* **Exercise details**:
Would you please transcribe, exactly as written, the lines of the entries below starting at the one that holds "Task: Click the green Long arrow on Feb 20" and ending at the one that holds "The image size is (566, 315).", both included?

[[ Information given open ]]

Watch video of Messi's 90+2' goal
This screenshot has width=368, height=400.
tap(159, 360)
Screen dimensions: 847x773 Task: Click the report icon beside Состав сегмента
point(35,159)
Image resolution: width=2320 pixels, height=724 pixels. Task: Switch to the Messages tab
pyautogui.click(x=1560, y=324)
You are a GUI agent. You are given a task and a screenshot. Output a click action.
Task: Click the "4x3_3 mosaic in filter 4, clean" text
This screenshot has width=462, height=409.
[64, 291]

[[ Information given closed ]]
[[ Information given open ]]

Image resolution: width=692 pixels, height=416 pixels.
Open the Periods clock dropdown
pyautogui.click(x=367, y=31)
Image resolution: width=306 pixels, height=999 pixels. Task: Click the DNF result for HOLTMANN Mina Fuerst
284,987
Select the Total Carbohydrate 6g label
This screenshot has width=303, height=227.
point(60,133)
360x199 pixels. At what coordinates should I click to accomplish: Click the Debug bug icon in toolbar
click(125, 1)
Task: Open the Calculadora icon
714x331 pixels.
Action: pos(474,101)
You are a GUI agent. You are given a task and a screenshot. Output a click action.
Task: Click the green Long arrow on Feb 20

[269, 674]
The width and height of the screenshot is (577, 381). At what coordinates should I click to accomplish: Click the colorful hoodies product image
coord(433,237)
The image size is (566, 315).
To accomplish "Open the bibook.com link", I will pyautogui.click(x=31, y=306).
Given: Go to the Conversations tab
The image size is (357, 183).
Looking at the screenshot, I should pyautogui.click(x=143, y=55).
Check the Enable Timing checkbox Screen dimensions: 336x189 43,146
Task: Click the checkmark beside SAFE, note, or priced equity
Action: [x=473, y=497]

[[ Information given closed ]]

* **Output of the exercise**:
Task: Click the green Long arrow on Feb 20

[269, 674]
The width and height of the screenshot is (577, 381). At what coordinates should I click to accomplish: Click the colorful hoodies product image
coord(433,237)
The image size is (566, 315).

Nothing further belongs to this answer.